Collected data entries:
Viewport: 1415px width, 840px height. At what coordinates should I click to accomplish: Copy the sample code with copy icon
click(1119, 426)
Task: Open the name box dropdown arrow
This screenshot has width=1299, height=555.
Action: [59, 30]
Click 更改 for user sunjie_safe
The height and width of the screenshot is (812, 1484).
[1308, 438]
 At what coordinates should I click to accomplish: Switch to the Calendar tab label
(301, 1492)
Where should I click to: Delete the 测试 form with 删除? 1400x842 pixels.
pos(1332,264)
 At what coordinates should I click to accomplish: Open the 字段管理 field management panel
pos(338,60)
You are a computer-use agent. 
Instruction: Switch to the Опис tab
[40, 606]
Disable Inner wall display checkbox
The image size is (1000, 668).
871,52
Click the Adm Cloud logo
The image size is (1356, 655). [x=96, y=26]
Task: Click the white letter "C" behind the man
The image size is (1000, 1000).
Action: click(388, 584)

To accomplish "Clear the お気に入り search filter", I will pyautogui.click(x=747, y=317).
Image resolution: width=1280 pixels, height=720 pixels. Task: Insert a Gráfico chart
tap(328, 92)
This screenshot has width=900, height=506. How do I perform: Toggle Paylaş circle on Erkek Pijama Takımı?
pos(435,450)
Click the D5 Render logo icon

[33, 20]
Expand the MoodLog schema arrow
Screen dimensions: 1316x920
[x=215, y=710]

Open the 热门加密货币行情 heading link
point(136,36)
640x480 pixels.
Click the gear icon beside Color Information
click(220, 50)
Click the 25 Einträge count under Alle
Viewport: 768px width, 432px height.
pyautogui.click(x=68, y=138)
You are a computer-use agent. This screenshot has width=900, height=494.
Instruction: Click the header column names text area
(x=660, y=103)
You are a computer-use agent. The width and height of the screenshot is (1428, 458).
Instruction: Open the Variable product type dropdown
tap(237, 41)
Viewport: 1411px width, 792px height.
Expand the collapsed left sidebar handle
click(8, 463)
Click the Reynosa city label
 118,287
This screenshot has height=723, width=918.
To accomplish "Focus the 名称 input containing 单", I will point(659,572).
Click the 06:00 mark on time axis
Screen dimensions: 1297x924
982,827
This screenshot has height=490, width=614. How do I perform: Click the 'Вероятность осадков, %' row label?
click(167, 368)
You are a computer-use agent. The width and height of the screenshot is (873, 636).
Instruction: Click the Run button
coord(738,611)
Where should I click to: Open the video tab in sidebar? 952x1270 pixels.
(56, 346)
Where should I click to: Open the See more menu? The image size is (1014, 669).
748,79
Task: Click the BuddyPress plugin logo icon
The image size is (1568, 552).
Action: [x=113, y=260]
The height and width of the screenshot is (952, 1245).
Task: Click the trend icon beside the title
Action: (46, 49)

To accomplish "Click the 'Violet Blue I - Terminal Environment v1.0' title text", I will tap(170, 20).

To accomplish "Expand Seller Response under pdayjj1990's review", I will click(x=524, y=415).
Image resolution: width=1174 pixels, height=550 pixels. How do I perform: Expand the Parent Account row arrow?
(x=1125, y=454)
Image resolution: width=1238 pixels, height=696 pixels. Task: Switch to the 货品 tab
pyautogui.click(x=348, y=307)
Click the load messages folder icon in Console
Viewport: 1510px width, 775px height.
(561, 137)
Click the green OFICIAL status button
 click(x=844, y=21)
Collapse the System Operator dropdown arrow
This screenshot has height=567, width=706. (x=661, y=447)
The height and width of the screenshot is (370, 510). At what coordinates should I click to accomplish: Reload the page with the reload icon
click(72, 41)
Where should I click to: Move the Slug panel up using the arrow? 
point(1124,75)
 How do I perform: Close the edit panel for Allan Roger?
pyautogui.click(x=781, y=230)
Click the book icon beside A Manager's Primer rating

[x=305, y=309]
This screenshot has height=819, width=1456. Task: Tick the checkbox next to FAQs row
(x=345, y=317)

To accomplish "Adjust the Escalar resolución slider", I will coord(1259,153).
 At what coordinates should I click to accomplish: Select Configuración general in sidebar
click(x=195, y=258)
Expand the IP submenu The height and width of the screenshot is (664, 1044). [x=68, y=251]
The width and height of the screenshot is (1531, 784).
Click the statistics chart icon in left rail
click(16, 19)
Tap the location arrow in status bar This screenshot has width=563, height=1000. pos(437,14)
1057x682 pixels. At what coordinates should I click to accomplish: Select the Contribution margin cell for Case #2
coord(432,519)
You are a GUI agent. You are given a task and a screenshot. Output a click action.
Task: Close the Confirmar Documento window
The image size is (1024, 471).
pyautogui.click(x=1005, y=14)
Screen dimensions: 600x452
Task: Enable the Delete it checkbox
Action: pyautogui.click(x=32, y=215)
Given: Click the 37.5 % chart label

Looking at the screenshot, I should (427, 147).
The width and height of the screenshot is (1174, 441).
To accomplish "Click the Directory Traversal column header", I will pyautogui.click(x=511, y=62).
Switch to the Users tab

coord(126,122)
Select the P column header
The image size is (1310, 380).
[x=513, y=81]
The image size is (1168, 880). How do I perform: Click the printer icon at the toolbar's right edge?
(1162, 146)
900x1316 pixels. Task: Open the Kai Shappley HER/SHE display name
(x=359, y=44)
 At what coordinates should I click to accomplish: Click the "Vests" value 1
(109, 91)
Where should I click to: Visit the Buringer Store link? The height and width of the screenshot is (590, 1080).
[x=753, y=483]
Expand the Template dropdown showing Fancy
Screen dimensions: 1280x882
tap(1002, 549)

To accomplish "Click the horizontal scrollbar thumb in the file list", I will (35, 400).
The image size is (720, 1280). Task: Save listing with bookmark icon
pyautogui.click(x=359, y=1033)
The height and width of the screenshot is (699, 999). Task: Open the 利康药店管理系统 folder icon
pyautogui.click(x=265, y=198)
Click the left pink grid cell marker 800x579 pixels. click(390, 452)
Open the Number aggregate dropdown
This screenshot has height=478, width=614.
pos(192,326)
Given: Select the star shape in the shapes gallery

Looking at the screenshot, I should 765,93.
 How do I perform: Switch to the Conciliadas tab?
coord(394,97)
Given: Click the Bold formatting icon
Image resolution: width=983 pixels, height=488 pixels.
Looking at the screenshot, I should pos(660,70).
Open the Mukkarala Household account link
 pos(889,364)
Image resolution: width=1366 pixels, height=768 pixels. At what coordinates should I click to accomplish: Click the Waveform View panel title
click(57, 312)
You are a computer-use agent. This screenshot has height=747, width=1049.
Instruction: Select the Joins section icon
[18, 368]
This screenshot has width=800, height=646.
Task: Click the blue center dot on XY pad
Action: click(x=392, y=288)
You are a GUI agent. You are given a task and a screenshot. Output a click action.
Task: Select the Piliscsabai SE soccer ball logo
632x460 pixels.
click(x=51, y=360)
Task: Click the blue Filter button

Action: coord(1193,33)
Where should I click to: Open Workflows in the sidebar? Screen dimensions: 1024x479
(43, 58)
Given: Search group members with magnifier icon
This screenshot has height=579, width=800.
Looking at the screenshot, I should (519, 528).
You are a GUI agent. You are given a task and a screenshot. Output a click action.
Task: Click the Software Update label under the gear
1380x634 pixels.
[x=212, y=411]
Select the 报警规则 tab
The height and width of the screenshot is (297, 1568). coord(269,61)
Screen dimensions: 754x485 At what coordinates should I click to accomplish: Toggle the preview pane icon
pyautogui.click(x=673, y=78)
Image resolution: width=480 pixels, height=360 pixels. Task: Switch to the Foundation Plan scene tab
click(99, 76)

▶ [Problem] Say how many lines of the data include the string "under". Nothing other than the number should be given.

▶ [Response area] 3